Josh Fox and New York Times Writer Butt Heads Over Fracking

From the New York Times:
Josh Fox, the filmmaker whose “Gasland” documentary powerfully influenced debates about gas extraction from shale deposits, has started a conversation with me related to his new short video, “The Sky is Pink,” and my post supporting New York Gov. Andrew M. Cuomo’s signaled plans for the state’s gas resource. 
Here’s Fox’s video, which centers on Cuomo and on documents that Fox asserts open a new front in the fracking wars — pointing to established problems with long-term well integrity due to failures in the steel or cement used to line and seal the vertical well shaft:

 Here’s our exchange so far, which has played out in the comment string on my post on Cuomo’s choices:
Josh Fox, commenting on my reaction to a Jeff Goodell piece on the video in Rolling Stone:
I find it curious that you would choose to play into the “he said, she said” media debate by posting a comment addressing Jeff Goodell’s comments on my film, but not on the film itself. Why not investigate or opine on the troubling science featured in the film that the gas industry itself conducted, which points to huge and unpreventable rates of well leakage? Why not cite some of the actual investigative reporting on which my film is based, which, incidentally, came from The New York Times “Drilling Down” series by Ian Urbina? 
The industry documents that show that they know all about their contamination problems are here awaiting your commentary: [documents] 
To be clear: you are advocating drilling wells in massive numbers in New York which the industry itself admits will leak into groundwater aquifers. Is a few years of polluting fossil fuel based energy worth contaminating groundwater for centuries? Please respond to that. 
And if the New York Department of Environmental Conservation is so confident that the process protects the environment, why not put the first 100 wells in the New York City watershed? Or truck the first 1,000 truckloads of “treated” waste to the reservoir in Central Park?
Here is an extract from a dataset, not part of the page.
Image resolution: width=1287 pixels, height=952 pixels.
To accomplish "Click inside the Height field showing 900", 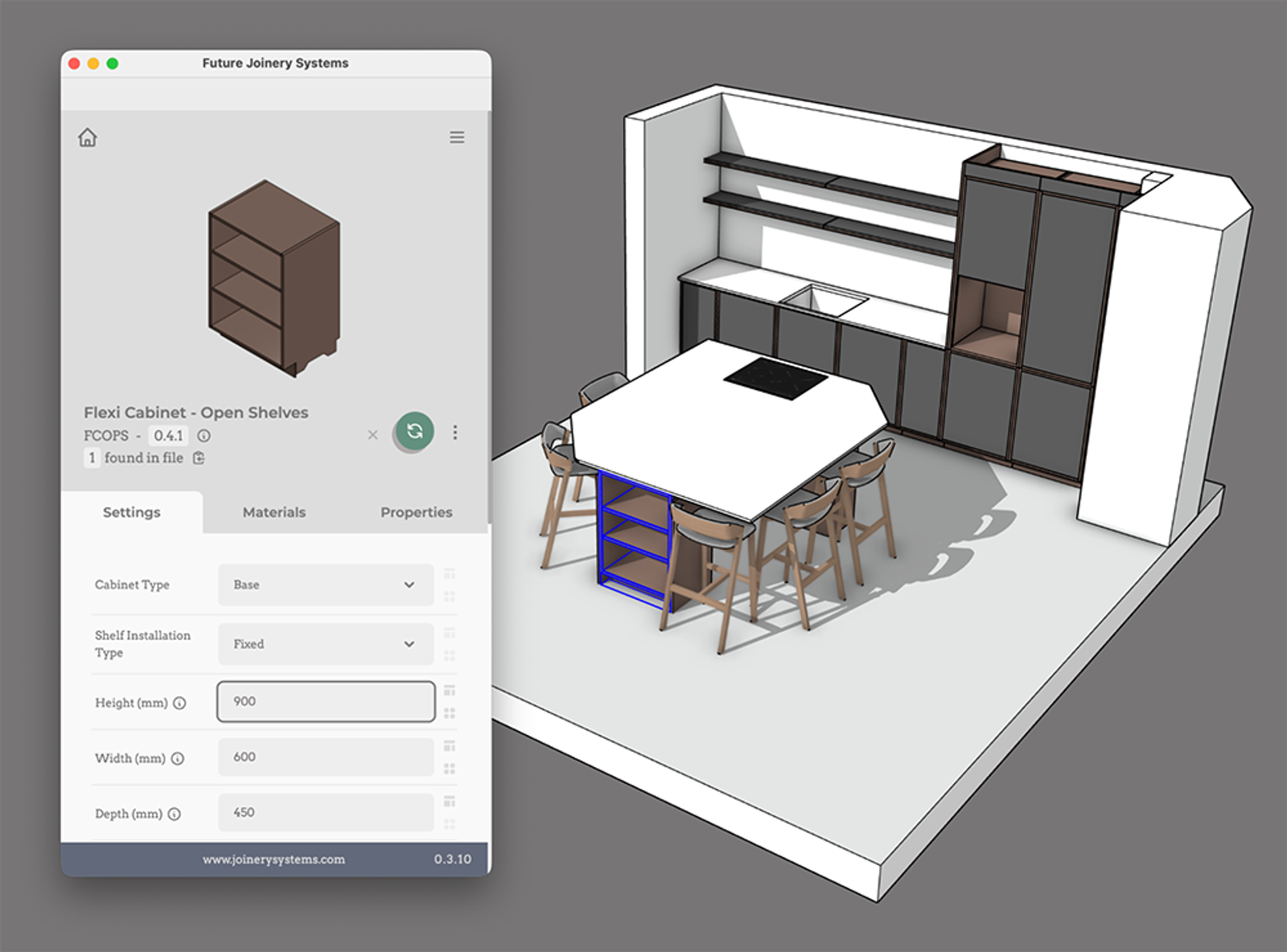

Or perhaps put the first gas refinery and compressor station in Scarsdale or Westchester? Why put it out in an economically depressed area with very little political clout?
I haven’t responded on the film yet because I’m doing precisely what you suggest — examining and reporting out the new assertions. That takes time. Glad to have the link to sources. Kind of hard grabbing the fast-flashed document names by pausing the video. 
One odd point for starters. You cast the Southwestern Energy animation of well casing problems as some kind of “gotcha” when they’ve been showing it on the Web for quite a long while (including at Pace University in a discussion recently). It’s creditable, to me, for a company to be pointing out bad practices even as it pursues better ones. You?
The exchange continues for a while (read the rest by clicking here), with Fox continuing to petulantly accuse Revkin of one-sided reporting (which makes a lot of sense, because obviously Fox is so fair and balanced in his viewpoints on natural gas drilling).  I found it amusing, although it's still a little frightening that someone who is so fanatical, extremist, and unreasonable is being relied on by so many as the beacon of truth on an issue with such far-reaching impacts.  Studies are being done, and who knows, fracking could be hazardous.  But to think that Josh Fox and his propaganda should be unconditionally trusted - as many fracktivists do - is every bit as unreasonable as believing everything the industry itself says about the effects of fracking.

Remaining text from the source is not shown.